My father would tell me I have nothing to complain about.  Maybe I don't.  I mean I've got a successful career and have made loads of money.  I really want for nothing these days.  I live in a beautiful house on a large estate.  I never imagined residing in a place like this.  I've been blessed with two wonderful children. A daughter and son who are both healthy and happy.  I have an amazingly supportive family despite decisions I've made that are challenging for most parents.  And I have Roger.  For ten years we have been in love and built a life together that most people dream of.  So with all these wonderful things to consider, why do I feel so empty inside when I look out the window into the darkness of the Munich night?  On the surface I seem fulfilled.  I try to believe that is how I feel.  I got everything I ever wanted, right?  I shouldn't feel this way.  I should be the happiest fucking man on this planet!   God - I hate it when I can't sleep!

Despite everything on my list of things that should remind I am a lucky man; the grayness of the skies and the loneliness of being in this place remain.  There hasn't been much sun these past weeks.  The streets are wet with snow or ice and there is no real color anywhere.  The buildings are monochromatic and lacking in personality.  At least the ones I see each day around where we are staying and working.  It almost feels industrial and antiseptic at times.  I miss the colors of home.  The golden hair of my children and the striking colors in their eyes.  The pink in their cheeks.  I need to hear their laughter and see the carefree abandon in their faces.  I want to touch their warm soft skin and smell how much they are just children.  Baby powder and soap and the essence of milk and biscuits.

I've decided I am not a big fan of winter; especially here in Munich.  Between the cold and the miserable weather it isn't ideal.  I would take ten days of straight rain stuck in my home over a day of the bleak feeling I have right now.  I need to quit looking out in the void of night and occupy my thoughts with something brighter.  Because I know better.  I've felt this same set of emotions before and know where it leads.  So I crept back to the bed and lifted the covers to get back under them.  Roger had turned on his side and was facing away from me.  Peaceful and content in sleep.  As he often is.  I envy that.  He had always been able to drift off so easily and remain dead to the world all night long.  I got comfortable and brought the duvet over my shoulders to warm me up.  I looked over at Roger in the low light of the room and tried to remember the good times we've had.  Something cheerful to make me smile and have better thoughts as I drifted off.  Because I have to shake off this feeling.  I have to find my smile and my spirit.  Tomorrow is so important and I need to be in a good place for it.  I reached out and ran my fingers over Roger's hair.  It was grounding and gave a bit of comfort.  I closed my eyes and hoped to be a in better place come morning.

28th March 1980

"Want some coffee?" Roger asked me as we waited to board the plane.  We had rose pretty early to catch the first flight to London.  Despite a heavy workload in the studio we had planned this time off to be home for Jimi's 3rd birthday.  I nodded as I yawned at him.  Roger grinned at my inability to stop yawning this morning.  Sleep had evaded me last night and I hoped to get some on the flight home.  Roger disappeared to get us our drinks and I slouched down in my chair.  I was too tired to read anything and hoped we wouldn't run into any fans.  I figured it was a small chance this time of morning in Germany.  I wanted to save my small amount of energy for my children.  
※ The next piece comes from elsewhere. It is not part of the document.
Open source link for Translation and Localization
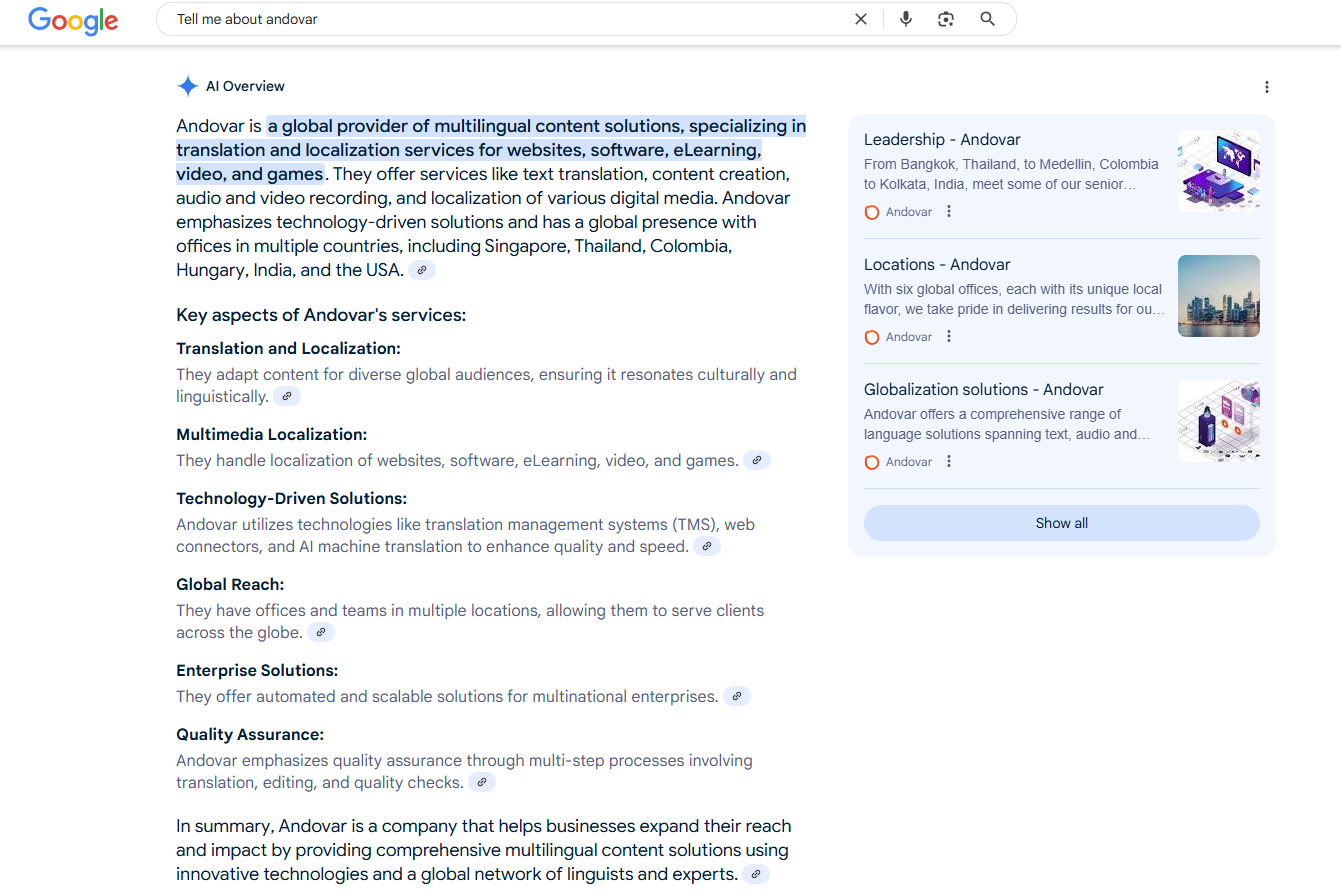 coord(287,397)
Roger returned and handed me the foam cup.  It was robust and did perk me up a little as they called for boarding.  We gathered our things and walked over holding out our boarding passes.  We just had a small carry on each since it was just a few days at home.  After getting settled I asked for a blanket and pillow as Roger pulled out a newspaper he purchased in the airport.  I had one last sip of my coffee and wrapped myself in the thin blanket.